**Data:**

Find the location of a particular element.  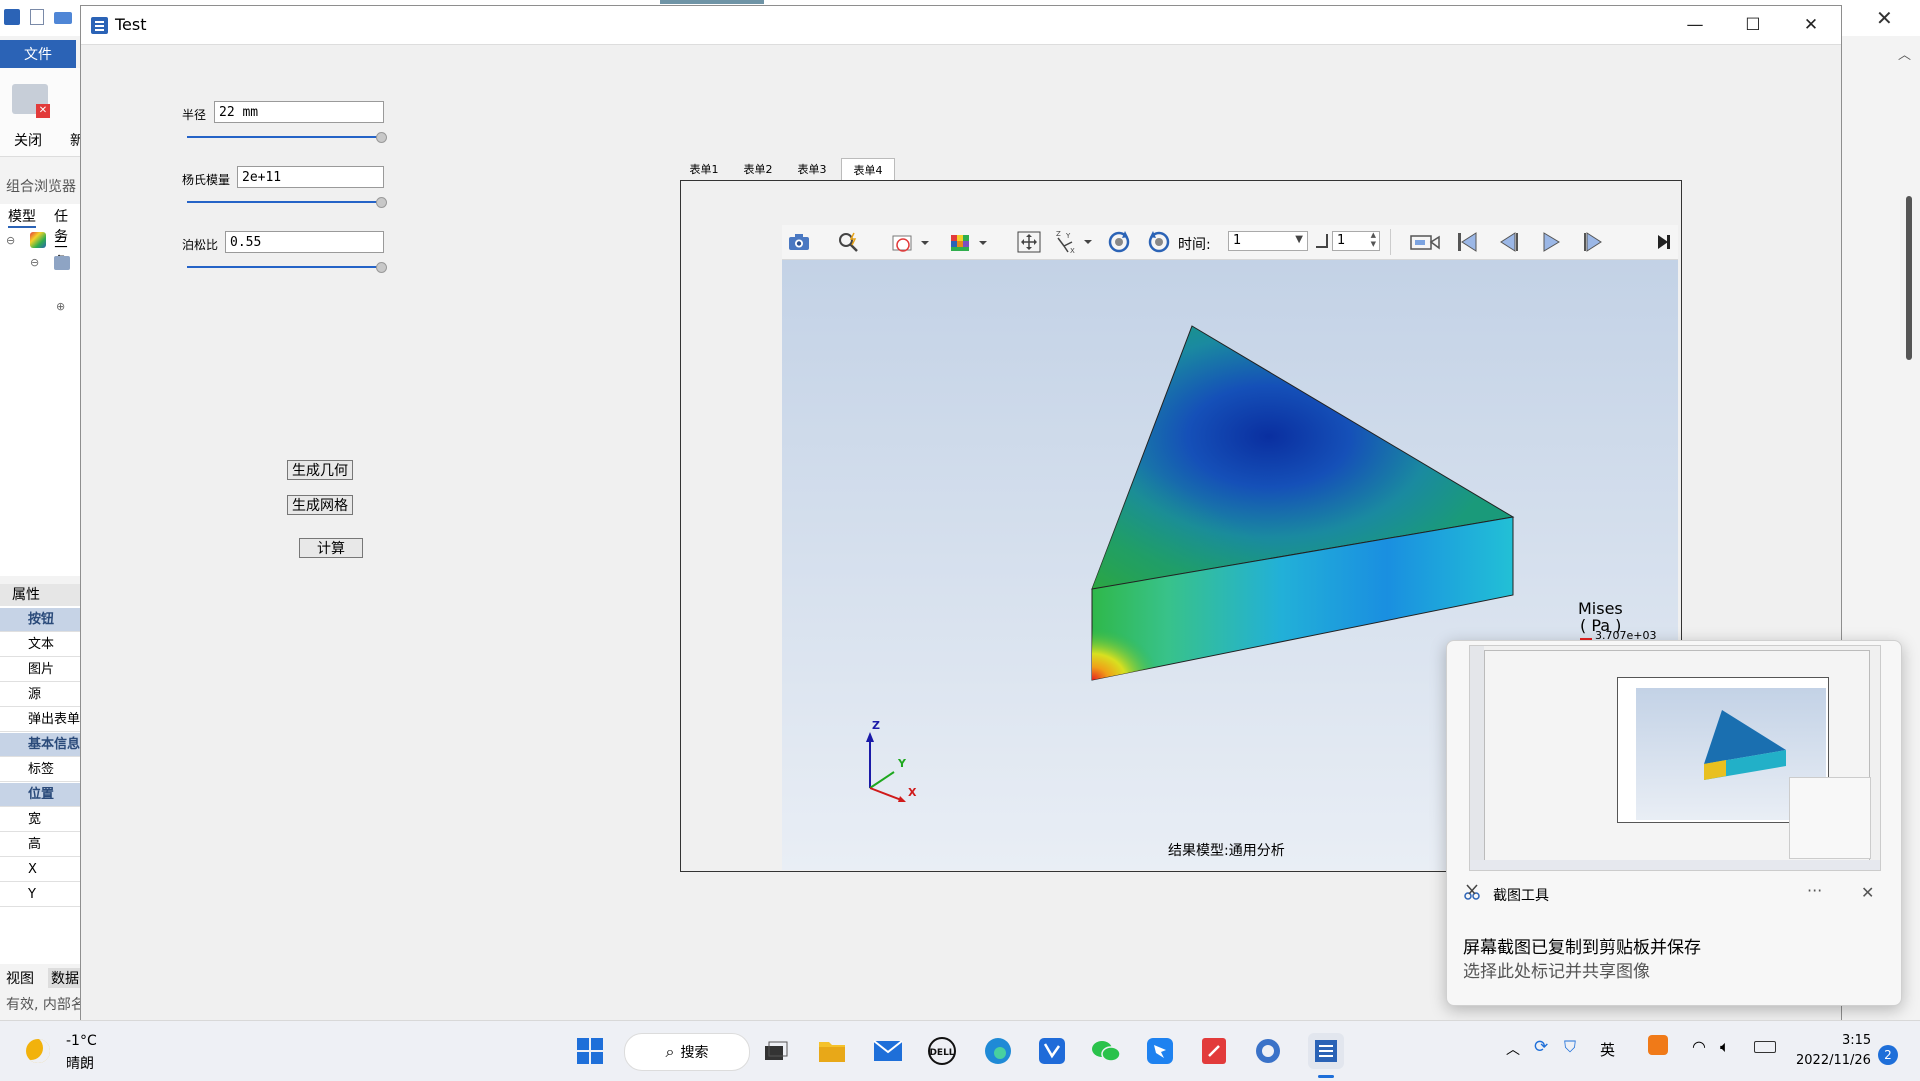

youngs-slider-thumb is located at coordinates (382, 202).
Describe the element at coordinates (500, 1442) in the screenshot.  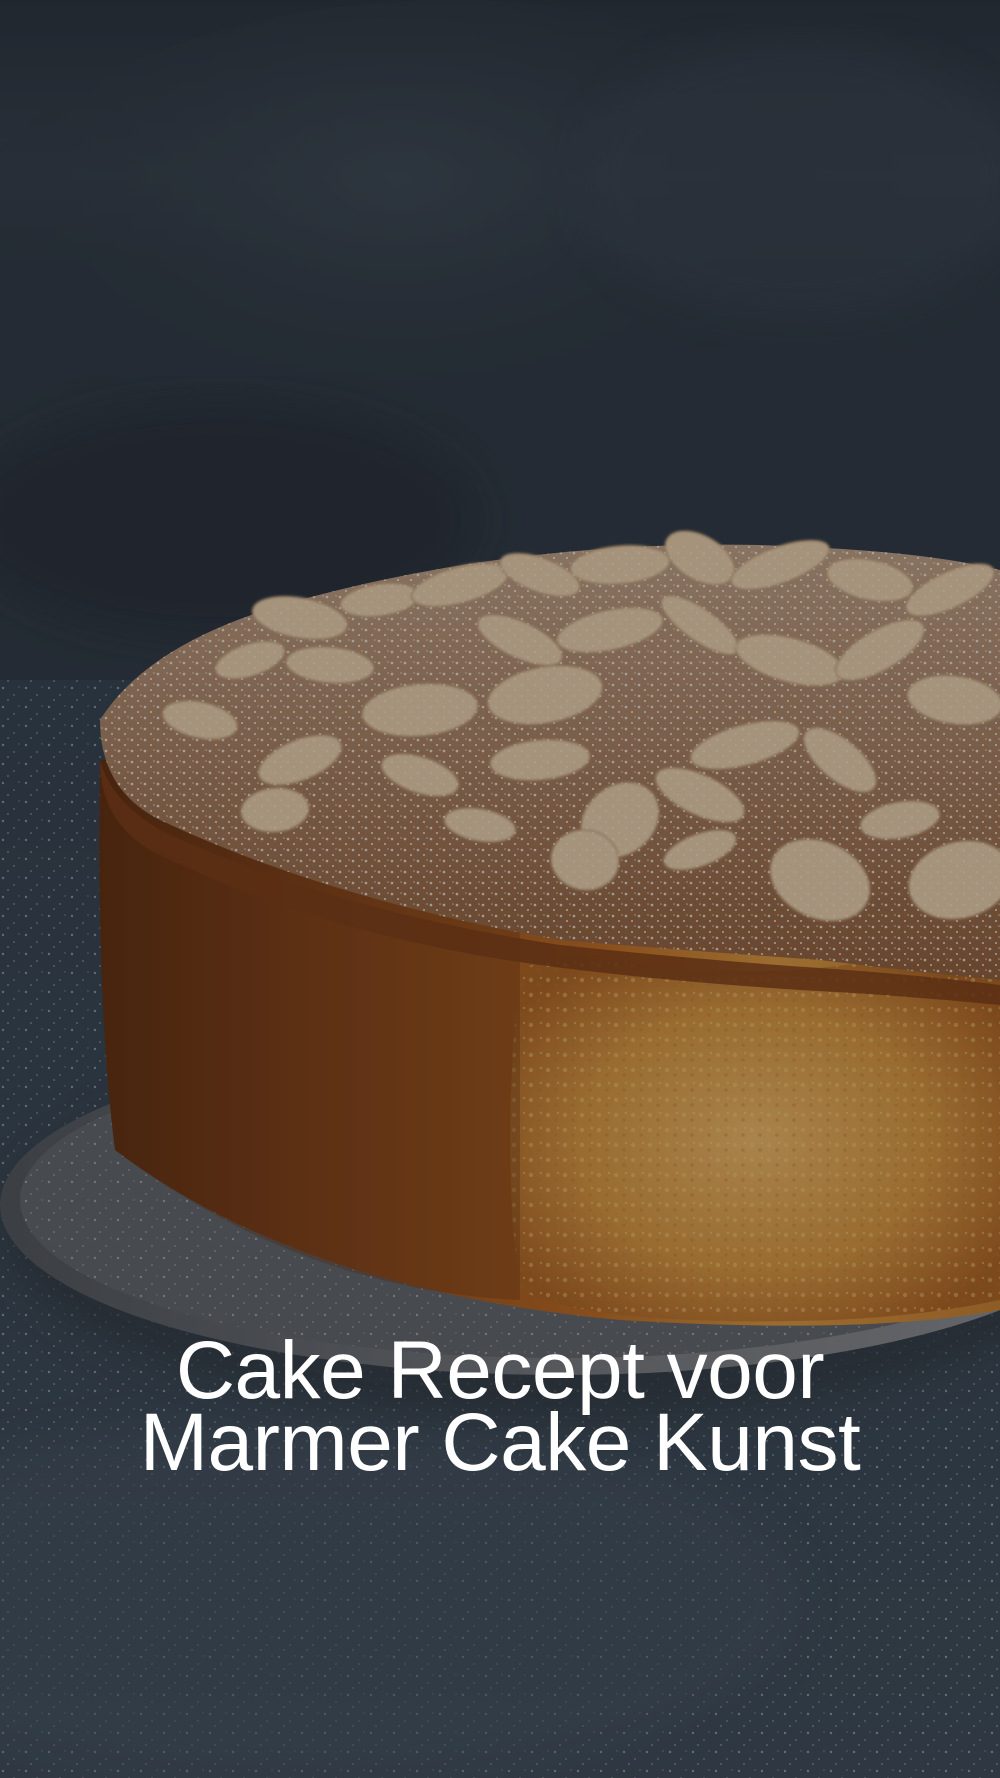
I see `recipe-title-line-2: Marmer Cake Kunst` at that location.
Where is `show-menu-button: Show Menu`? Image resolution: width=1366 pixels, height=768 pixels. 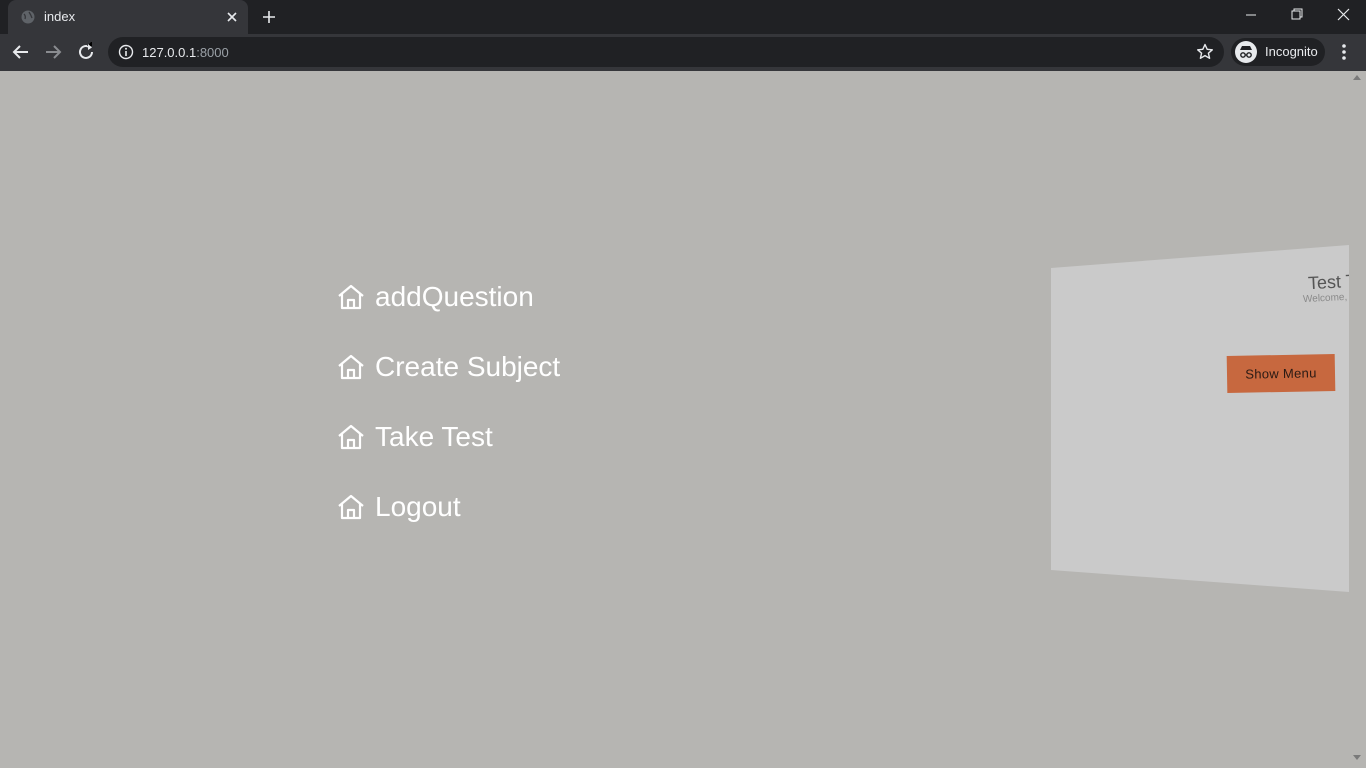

**Your goal:**
Write out all of the rows above as a numbered list, one line per item, and skip any blank lines. Leave out the pictures.

**Task answer:**
1. Find the location of a particular element.  
2. youngs-slider-thumb is located at coordinates (382, 202).
3. Describe the element at coordinates (500, 1442) in the screenshot.  
4. I see `recipe-title-line-2: Marmer Cake Kunst` at that location.
5. Where is `show-menu-button: Show Menu`? Image resolution: width=1366 pixels, height=768 pixels. 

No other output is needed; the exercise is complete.